Please copy down, word for word, the lines in the records below, from the line containing "The height and" up to and including the line containing "Action: click(x=221, y=171)".
+++ Data lines
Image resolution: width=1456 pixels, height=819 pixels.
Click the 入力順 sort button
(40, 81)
++++++
+++ Data lines
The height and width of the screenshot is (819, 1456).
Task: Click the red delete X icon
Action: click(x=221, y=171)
++++++
Task response.
The height and width of the screenshot is (819, 1456).
Task: Click the red delete X icon
Action: click(x=221, y=171)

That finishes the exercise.